**Work to be completed**
Scan the entries below. Report each line where the string "image" occurs.

**Records to use**
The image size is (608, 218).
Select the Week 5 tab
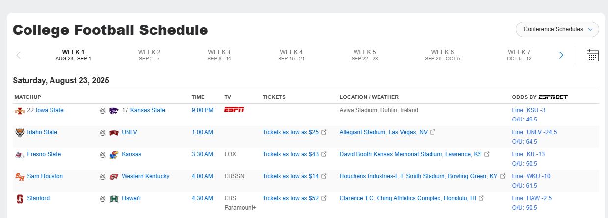(x=364, y=55)
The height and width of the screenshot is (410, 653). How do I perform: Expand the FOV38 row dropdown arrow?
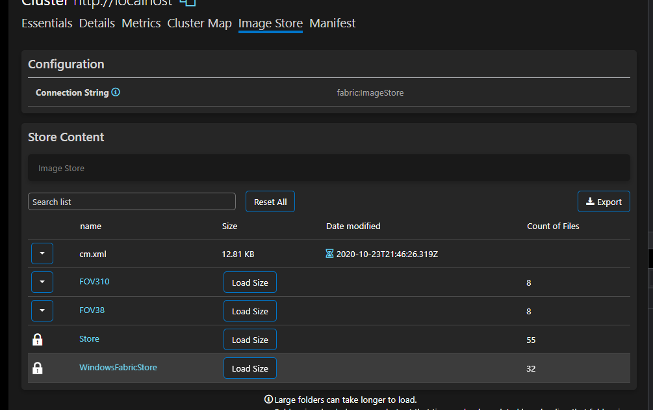coord(42,310)
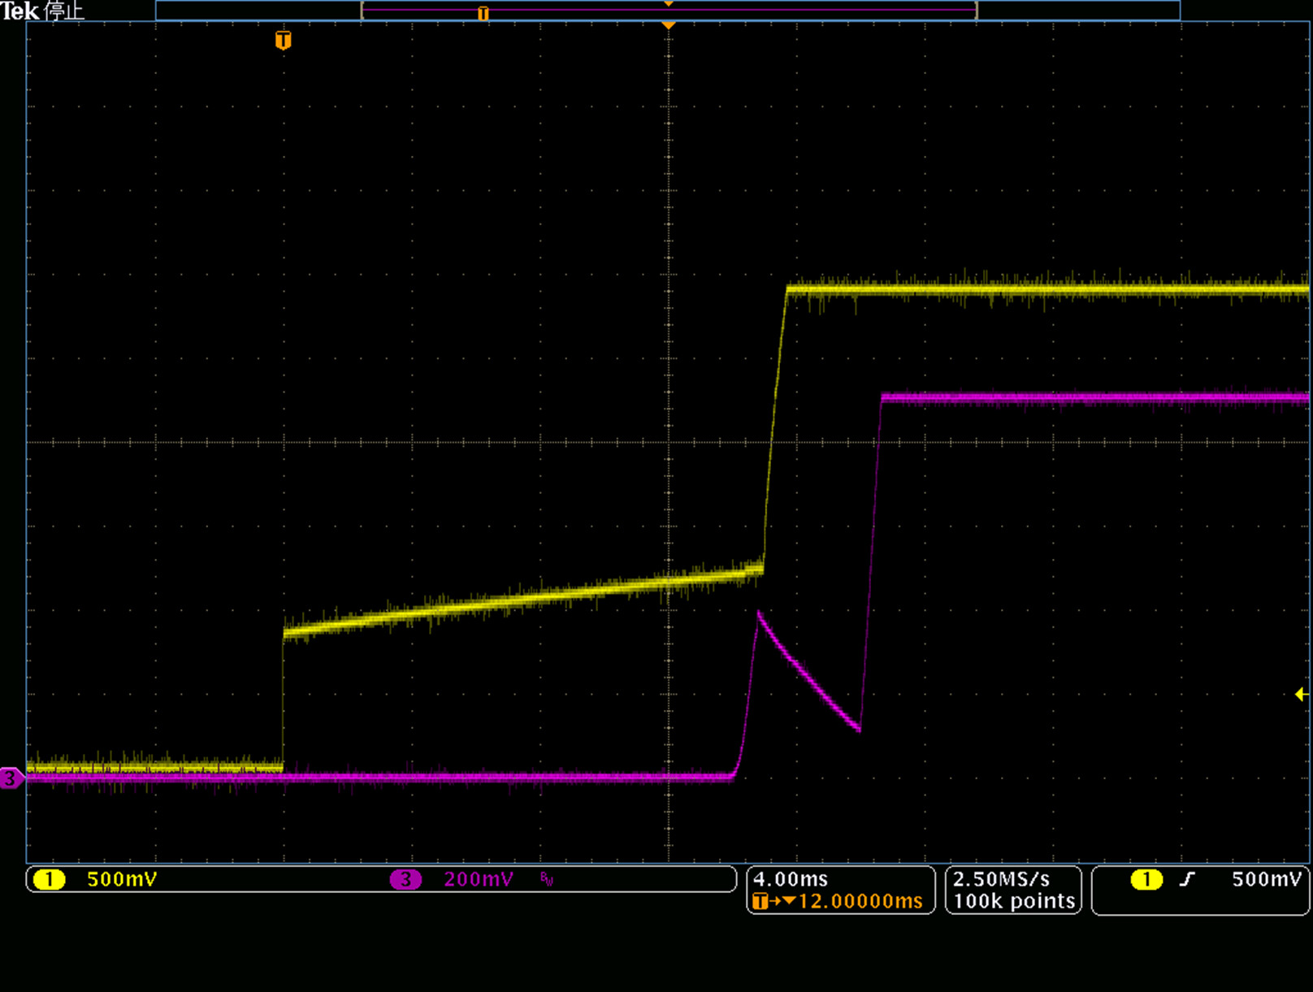Click the 100k points record length readout
This screenshot has height=992, width=1313.
[1014, 901]
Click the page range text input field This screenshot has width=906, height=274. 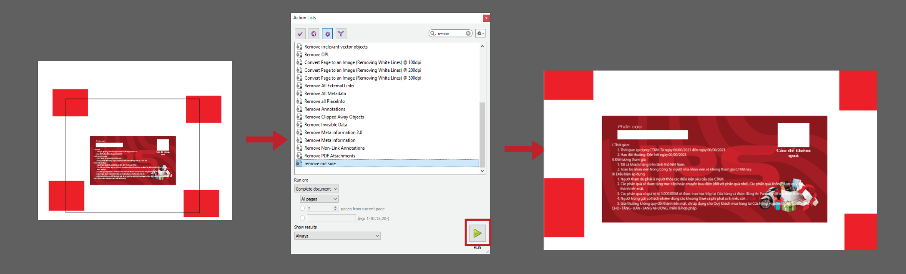point(331,218)
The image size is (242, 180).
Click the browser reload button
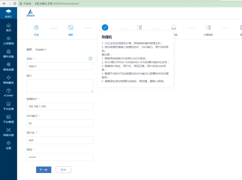click(15, 3)
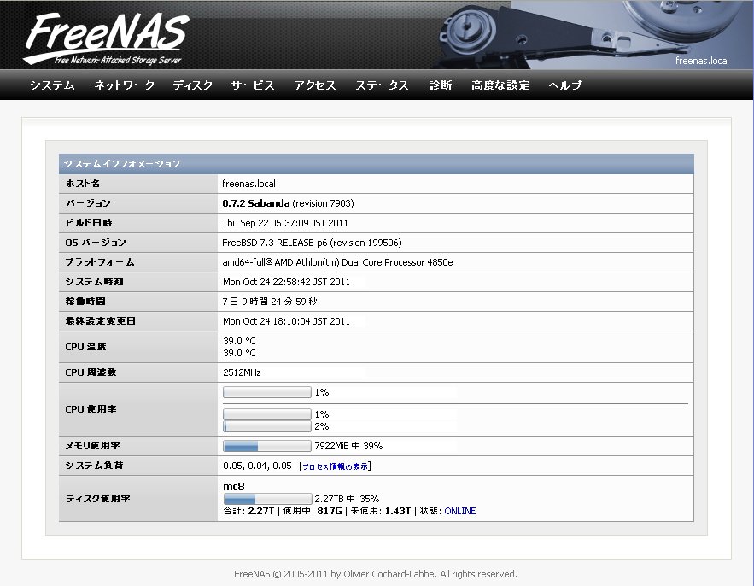The height and width of the screenshot is (586, 754).
Task: Open the ヘルプ menu
Action: (565, 85)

**Solution for this exercise**
The image size is (608, 218).
The image size is (242, 180).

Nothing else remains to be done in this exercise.